Data items
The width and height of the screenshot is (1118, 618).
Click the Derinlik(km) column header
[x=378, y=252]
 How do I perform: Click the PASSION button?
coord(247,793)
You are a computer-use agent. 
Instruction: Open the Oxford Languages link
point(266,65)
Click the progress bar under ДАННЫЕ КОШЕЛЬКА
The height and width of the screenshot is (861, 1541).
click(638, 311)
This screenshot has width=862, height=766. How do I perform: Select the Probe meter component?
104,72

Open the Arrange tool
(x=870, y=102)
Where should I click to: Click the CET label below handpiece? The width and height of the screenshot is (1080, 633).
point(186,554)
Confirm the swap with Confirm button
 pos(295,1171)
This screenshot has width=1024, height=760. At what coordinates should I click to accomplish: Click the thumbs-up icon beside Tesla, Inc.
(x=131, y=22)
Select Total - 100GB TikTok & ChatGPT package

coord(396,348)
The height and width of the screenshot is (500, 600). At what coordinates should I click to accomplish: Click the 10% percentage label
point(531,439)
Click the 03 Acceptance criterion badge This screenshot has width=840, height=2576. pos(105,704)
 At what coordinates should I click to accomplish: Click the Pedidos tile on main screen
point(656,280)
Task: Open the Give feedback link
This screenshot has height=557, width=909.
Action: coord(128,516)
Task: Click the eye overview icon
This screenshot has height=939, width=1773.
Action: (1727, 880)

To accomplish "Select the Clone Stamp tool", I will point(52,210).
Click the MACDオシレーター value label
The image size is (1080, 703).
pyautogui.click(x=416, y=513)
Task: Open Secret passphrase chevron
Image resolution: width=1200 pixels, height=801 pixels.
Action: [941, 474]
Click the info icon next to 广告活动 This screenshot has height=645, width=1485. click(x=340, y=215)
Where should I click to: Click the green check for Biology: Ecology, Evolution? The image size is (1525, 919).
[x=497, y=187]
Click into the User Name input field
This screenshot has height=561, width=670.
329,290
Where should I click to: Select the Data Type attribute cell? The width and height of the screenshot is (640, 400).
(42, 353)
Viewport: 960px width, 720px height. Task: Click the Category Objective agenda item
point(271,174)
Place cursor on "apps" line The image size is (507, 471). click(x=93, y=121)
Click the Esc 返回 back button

TASK OBJECTIVE:
Your reply must reproduce all records above exactly.

RESULT OF THIS TASK:
The width and height of the screenshot is (1118, 618).
Click the Derinlik(km) column header
[x=378, y=252]
 How do I perform: Click the PASSION button?
coord(247,793)
You are a computer-use agent. 
Instruction: Open the Oxford Languages link
point(266,65)
Click the progress bar under ДАННЫЕ КОШЕЛЬКА
The height and width of the screenshot is (861, 1541).
click(638, 311)
This screenshot has width=862, height=766. How do I perform: Select the Probe meter component?
104,72

Open the Arrange tool
(x=870, y=102)
Where should I click to: Click the CET label below handpiece? The width and height of the screenshot is (1080, 633).
point(186,554)
Confirm the swap with Confirm button
 pos(295,1171)
This screenshot has width=1024, height=760. At what coordinates should I click to accomplish: Click the thumbs-up icon beside Tesla, Inc.
(x=131, y=22)
Select Total - 100GB TikTok & ChatGPT package

coord(396,348)
The height and width of the screenshot is (500, 600). At what coordinates should I click to accomplish: Click the 10% percentage label
point(531,439)
Click the 03 Acceptance criterion badge This screenshot has width=840, height=2576. pos(105,704)
 At what coordinates should I click to accomplish: Click the Pedidos tile on main screen
point(656,280)
Task: Open the Give feedback link
This screenshot has height=557, width=909.
Action: coord(128,516)
Task: Click the eye overview icon
This screenshot has height=939, width=1773.
Action: (1727, 880)

To accomplish "Select the Clone Stamp tool", I will point(52,210).
Click the MACDオシレーター value label
The image size is (1080, 703).
pyautogui.click(x=416, y=513)
Task: Open Secret passphrase chevron
Image resolution: width=1200 pixels, height=801 pixels.
Action: [941, 474]
Click the info icon next to 广告活动 This screenshot has height=645, width=1485. click(x=340, y=215)
Where should I click to: Click the green check for Biology: Ecology, Evolution? The image size is (1525, 919).
[x=497, y=187]
Click into the User Name input field
This screenshot has height=561, width=670.
329,290
Where should I click to: Select the Data Type attribute cell? The width and height of the screenshot is (640, 400).
(42, 353)
Viewport: 960px width, 720px height. Task: Click the Category Objective agenda item
point(271,174)
Place cursor on "apps" line The image size is (507, 471). click(x=93, y=121)
Click the Esc 返回 back button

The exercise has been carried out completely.